This is a long comment:
As we all learn, Euclidean geometry was "discovered" and was the way, slowly, the observations of nature by mapping the earth with measurements developed, and the theory gave the possibility to predict distances and times of travel, in addition to a standard of calculating invariant areas of earth. It has been extremely useful.
Where is the mass of the earth in this theory? We know it is a local theory and the mass of the earth is irrelevant for the particular calculations.
BUT we know by observation that it is spherical geometry that really describes the surface of the earth. The axioms that relate the measurements to the mathematics used for predictions have to change to the axioms of spherical geometry. The mass of the earth is relevant only that it can be deduced that it should exist in order to get a spherical geometry.
With Newtonian gravity the mass of the earth is in the law, used to relate measurements to the mathematical theory, of $F=ma$, $F$ observed and in the observed acceleration induced by the mass.
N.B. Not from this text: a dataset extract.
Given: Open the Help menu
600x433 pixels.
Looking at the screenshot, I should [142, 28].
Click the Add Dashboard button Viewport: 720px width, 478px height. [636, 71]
With General Relativity what relates the mathematically possible infinity of functions to measurements of nature is the stress energy tensor and, instead of $F=ma$, it is Einstein's equation, relating the metric of space to the stress-energy tensor.
$$
G_{\mu\nu}+\Lambda g_{\mu\nu}=\frac{8\pi G}{c^2}T_{\mu\nu}
$$
See the link for the details
Instead of the simple measurable variables of $F$ and $a$ in the law of Newtonian gravitation, there are complicated mathematical expressions on both sides. This means that there exists a great number of mathematical possibilities to both sides, depending on what one is interested to study. The answer here says that for a specific left side there exist locally consistent solutions to the right side, where the masses and energies involved do not appear, in the way that the mass of the earth is not even imagined in Euclidean geometry.